Earnings per share (EPS) fell to 0.7 sen from 2 sen in 2QFY16.
Quarterly revenue, however, managed to increase by a marginal 1.9% to RM4.22 billion in 2QFY17 from RM4.14 billion in 2QFY16.
In a filing with Bursa Malaysia today, FGV said the plantations sector made an operating profit of RM148.1 million against an operating loss of RM9.69 million a year ago, driven by higher crude palm oil (CPO) selling prices and lower CPO production costs.
The logistics and others sector's operating profit was up 9.56% year-on-year (y-o-y) at RM5.96 million, while its sugar segment posted a loss of RM41.6 million compared with a profit of RM99.15 million last year.
For the cumulative six months (1HFY17), FGV posted a net profit of RM28.38 million against a net loss of RM7.39 million a year ago, thanks to higher contribution from the plantations and logistics and others segments, but partly offset by impairments and provisions amounting to RM62.3 million in the plantation sector in 1QFY17.
Revenue rose 8.2% to RM8.55 billion in 1HFY17 from RM7.9 billion in 1HFY16.

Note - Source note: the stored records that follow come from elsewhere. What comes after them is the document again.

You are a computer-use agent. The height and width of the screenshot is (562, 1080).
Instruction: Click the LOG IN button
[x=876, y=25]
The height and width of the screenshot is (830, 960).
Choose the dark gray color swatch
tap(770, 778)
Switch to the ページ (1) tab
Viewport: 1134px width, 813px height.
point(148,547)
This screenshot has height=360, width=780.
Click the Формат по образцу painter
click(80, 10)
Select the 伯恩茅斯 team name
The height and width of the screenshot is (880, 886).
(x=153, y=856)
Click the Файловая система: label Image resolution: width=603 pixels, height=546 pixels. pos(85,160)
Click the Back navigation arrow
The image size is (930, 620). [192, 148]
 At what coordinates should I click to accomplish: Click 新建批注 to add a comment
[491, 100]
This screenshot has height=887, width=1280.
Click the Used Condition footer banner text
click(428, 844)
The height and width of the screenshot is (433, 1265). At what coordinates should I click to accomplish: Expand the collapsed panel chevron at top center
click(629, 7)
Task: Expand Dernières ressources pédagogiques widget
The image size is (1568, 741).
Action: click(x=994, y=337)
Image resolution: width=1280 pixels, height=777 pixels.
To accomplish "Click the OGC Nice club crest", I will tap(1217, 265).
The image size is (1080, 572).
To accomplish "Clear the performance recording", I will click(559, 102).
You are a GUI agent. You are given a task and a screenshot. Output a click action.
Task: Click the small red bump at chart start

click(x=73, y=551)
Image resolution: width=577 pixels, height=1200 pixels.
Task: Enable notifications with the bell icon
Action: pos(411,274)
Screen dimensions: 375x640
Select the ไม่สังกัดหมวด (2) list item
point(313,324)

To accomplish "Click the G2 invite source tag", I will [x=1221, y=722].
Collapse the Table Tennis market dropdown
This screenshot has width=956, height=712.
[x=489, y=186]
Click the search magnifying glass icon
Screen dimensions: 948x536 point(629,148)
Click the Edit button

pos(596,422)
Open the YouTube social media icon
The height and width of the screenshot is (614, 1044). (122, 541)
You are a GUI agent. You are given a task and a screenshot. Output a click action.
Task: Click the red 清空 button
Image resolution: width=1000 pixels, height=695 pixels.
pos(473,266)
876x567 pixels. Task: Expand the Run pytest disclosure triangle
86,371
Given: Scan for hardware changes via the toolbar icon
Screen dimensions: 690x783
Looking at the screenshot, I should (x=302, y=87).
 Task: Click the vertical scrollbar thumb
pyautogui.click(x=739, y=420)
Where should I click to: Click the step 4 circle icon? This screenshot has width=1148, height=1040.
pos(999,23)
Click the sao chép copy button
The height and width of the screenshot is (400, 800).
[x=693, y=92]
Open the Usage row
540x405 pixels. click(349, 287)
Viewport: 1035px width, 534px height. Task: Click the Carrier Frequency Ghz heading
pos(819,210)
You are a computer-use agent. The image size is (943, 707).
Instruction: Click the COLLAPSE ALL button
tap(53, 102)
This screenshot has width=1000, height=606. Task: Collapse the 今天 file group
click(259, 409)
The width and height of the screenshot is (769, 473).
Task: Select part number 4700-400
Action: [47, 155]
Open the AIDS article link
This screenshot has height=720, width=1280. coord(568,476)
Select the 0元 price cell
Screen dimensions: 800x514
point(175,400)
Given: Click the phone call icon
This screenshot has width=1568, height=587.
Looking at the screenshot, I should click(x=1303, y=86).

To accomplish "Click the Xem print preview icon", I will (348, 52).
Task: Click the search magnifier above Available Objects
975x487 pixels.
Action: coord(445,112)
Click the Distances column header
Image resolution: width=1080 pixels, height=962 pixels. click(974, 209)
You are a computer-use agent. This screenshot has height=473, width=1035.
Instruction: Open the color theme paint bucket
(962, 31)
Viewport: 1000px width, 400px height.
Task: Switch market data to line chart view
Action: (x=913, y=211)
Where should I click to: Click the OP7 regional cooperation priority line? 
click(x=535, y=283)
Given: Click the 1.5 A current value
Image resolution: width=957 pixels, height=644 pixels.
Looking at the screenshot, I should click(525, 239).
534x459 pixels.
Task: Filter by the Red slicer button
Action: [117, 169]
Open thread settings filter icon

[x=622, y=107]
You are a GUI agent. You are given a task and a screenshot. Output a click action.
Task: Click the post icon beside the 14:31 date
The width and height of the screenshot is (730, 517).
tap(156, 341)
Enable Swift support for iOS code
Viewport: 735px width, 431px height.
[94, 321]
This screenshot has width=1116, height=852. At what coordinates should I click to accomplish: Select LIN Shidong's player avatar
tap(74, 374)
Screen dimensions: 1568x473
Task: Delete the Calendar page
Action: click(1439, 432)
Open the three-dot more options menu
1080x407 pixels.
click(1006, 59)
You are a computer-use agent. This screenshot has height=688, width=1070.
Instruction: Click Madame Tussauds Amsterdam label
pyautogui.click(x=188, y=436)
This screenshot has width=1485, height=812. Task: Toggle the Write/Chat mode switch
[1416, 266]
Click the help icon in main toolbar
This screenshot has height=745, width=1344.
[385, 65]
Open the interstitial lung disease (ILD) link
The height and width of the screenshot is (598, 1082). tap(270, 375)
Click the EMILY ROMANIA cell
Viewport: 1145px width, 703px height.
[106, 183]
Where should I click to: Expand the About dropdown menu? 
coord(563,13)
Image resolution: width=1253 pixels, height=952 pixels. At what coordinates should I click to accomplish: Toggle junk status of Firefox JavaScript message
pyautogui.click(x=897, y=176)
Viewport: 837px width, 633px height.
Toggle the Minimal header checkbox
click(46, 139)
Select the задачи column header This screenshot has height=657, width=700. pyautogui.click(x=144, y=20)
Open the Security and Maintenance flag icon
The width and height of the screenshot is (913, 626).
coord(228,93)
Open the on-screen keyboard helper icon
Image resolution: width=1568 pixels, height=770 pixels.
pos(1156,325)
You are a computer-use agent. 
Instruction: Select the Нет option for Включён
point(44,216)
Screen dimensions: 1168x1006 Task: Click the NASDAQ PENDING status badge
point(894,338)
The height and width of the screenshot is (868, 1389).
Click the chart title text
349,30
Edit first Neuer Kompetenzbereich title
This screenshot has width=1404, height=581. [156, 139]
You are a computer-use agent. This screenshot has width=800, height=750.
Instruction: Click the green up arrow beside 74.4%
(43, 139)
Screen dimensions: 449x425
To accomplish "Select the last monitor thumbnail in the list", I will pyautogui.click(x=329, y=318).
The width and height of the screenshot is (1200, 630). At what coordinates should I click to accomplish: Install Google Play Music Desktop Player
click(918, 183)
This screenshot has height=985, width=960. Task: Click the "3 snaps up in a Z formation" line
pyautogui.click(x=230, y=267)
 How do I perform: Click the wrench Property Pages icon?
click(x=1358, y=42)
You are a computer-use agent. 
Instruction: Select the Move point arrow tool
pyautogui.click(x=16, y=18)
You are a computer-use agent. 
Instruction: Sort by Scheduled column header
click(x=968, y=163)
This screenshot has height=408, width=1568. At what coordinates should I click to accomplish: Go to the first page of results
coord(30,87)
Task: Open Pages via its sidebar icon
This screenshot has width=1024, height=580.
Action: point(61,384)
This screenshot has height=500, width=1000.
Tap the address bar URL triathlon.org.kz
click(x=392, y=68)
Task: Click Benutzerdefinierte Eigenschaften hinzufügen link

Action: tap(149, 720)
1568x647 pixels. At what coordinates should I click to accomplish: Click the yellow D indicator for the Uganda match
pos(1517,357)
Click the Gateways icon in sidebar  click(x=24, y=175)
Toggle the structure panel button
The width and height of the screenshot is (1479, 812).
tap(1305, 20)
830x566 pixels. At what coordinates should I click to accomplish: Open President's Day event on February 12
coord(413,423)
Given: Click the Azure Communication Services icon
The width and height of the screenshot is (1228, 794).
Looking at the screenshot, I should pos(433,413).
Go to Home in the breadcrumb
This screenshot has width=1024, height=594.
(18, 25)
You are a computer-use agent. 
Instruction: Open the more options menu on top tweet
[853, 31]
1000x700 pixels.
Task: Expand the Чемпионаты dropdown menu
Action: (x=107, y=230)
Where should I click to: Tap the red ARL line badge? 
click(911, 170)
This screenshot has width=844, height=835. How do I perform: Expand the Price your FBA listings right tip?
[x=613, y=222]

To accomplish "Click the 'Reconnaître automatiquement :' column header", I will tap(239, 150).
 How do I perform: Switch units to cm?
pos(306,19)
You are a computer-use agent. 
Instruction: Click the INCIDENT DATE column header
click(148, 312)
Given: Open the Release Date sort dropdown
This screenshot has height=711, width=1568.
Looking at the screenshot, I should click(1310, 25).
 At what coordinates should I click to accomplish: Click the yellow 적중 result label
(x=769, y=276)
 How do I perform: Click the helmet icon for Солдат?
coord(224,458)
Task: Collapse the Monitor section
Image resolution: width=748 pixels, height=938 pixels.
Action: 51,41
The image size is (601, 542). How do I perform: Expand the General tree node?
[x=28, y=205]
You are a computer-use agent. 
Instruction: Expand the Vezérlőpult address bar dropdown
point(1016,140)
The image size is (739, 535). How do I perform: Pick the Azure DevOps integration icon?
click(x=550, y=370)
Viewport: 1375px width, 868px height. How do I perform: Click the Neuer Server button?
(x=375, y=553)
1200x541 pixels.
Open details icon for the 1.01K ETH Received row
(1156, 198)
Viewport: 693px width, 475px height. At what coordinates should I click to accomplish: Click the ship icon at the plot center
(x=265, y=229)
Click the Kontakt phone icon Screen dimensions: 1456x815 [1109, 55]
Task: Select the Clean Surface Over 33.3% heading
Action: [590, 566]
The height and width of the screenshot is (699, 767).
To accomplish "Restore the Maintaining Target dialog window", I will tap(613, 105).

On prospects, FGV expects its performance for the financial year ending Dec 31, 2017 (FY17) to be satisfactory.
It said weaker performance of new crops and labour shortages has resulted in flat fresh fruit bunch (FFB) production y-o-y in 1HFY17.
However, the group expects FFB production for 2HFY17 to improve further due to increased productivity resulting from higher output of crops and consolidated efforts to overcome the shortage of plantation workers.
"FGV is currently on track to achieve its replanting target this year of 14,000ha, of which around 10,000ha have been cleared. Out of this, 1,478ha have been fully planted in 1HFY2017.
"The group has also reduced administrative expenses by 5% to RM439 million compared with the same period last year," it said.
FGV also said it will continue its effort to consolidate by-products business such as palm kernel shell, sludge oil, biomass and biogas. "The group is expecting an additional revenue of more than RM60 million per year for export and local markets."
At noon market break, FGV shares closed unchanged at RM1.60 with 523,200 shares traded, giving it a market capitalisation of RM3.65 billion.